• Record excerpts
══════════════════════════════

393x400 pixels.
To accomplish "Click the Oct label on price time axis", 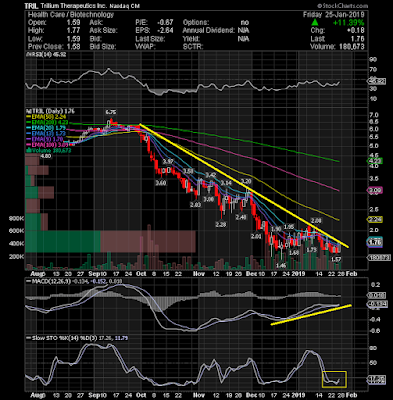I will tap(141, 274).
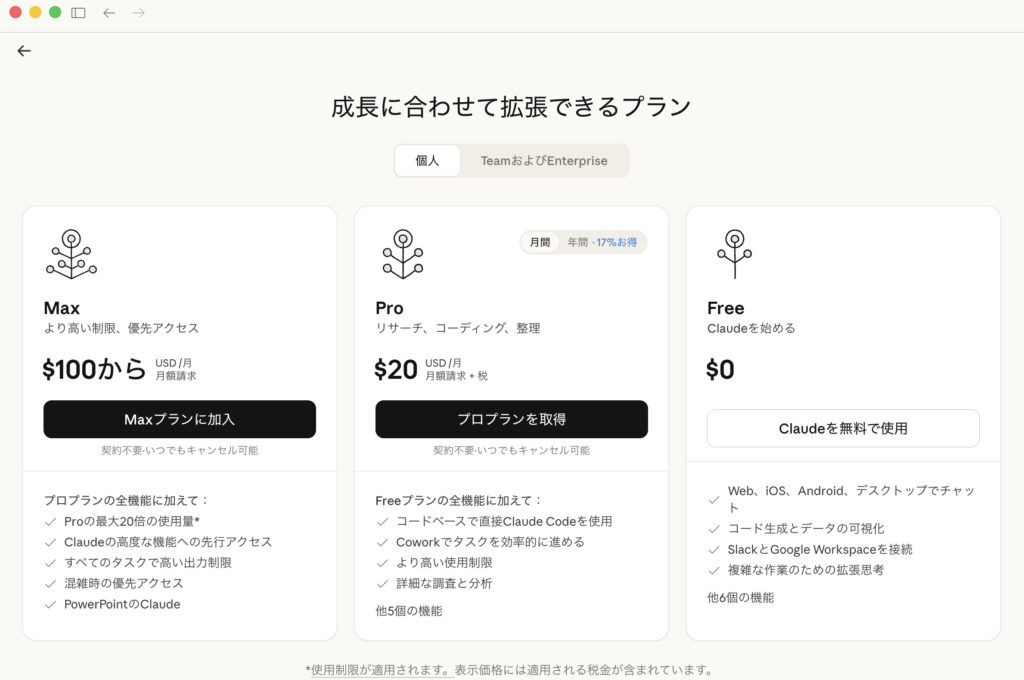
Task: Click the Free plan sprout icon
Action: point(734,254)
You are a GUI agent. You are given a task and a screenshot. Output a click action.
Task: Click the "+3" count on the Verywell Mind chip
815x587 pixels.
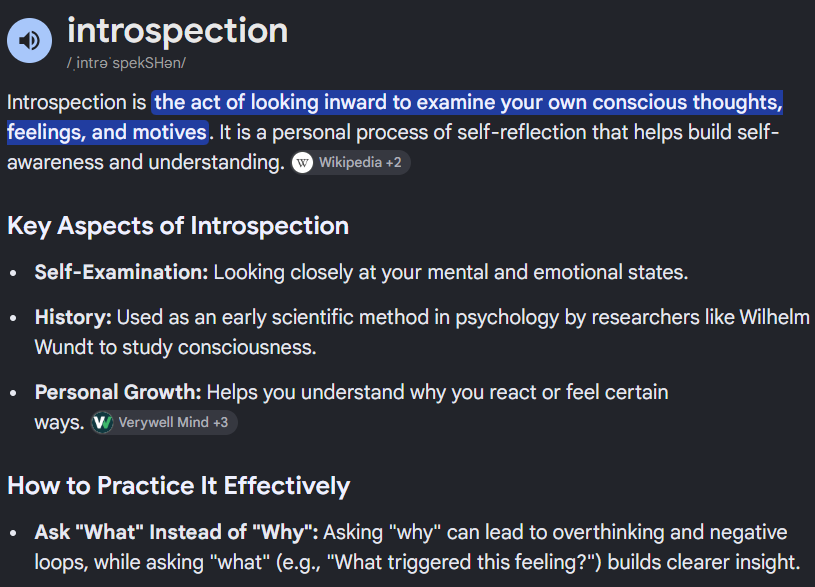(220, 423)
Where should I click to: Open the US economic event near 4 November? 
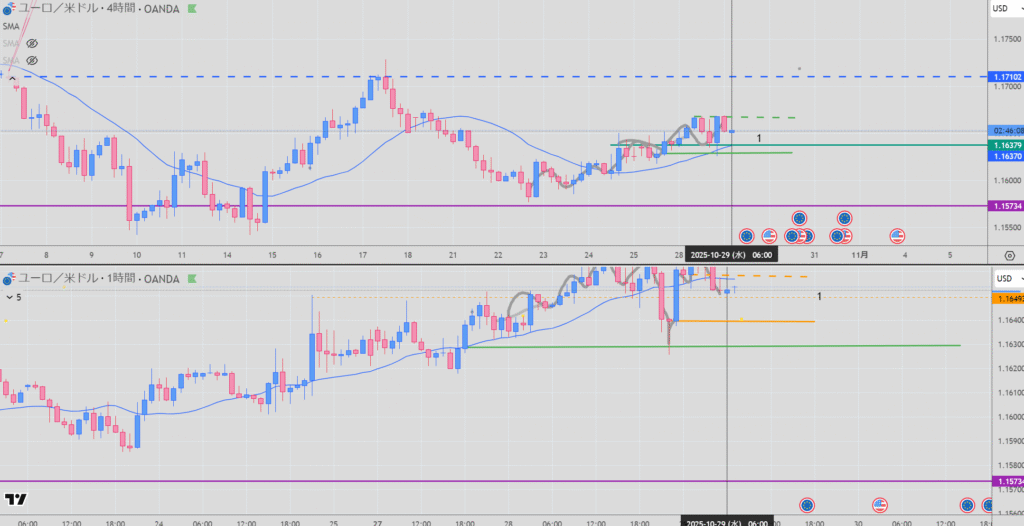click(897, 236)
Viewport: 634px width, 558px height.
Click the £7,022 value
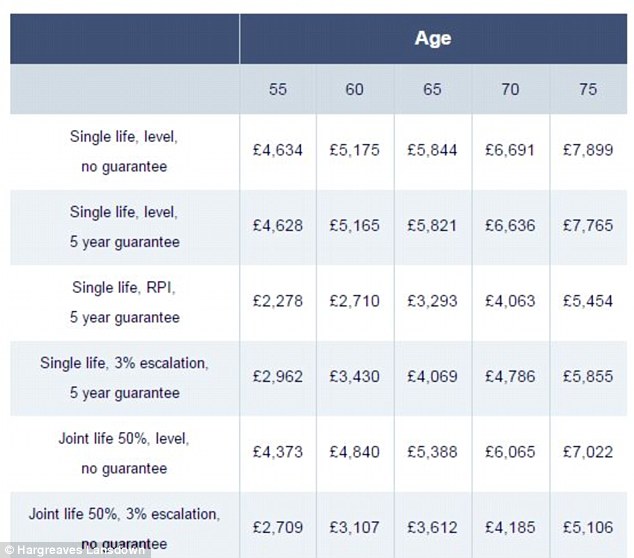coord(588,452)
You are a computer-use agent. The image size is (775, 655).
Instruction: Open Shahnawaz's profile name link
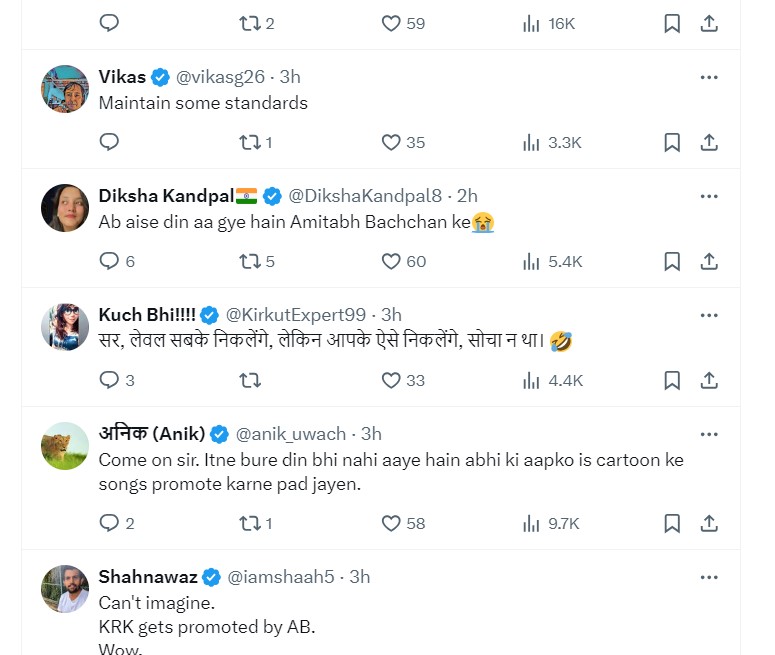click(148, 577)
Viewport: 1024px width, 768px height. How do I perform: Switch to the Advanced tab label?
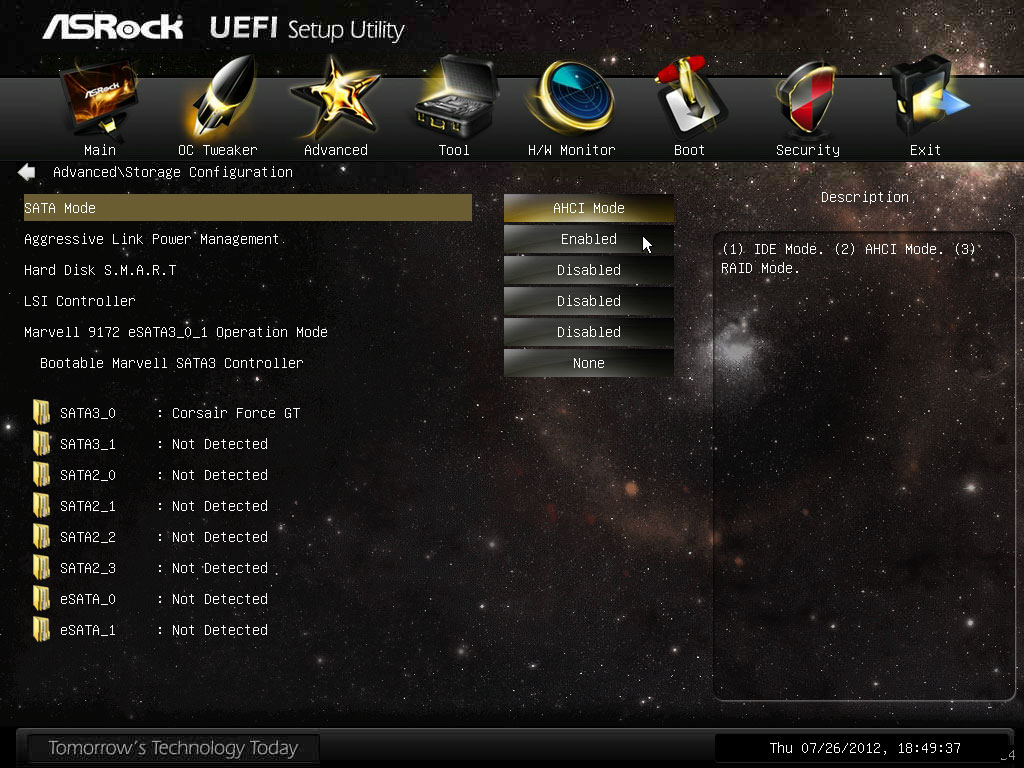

══════════════════════════════

• What you are asked to do
Your answer must be the lines from the one containing "You are a computer-use" through the last line of the listing above, restated word for word, with no pictures.

• Solution for this task
You are a computer-use agent. The image size is (775, 655).
Instruction: Open Shahnawaz's profile name link
click(148, 577)
Viewport: 1024px width, 768px height. How do I perform: Switch to the Advanced tab label?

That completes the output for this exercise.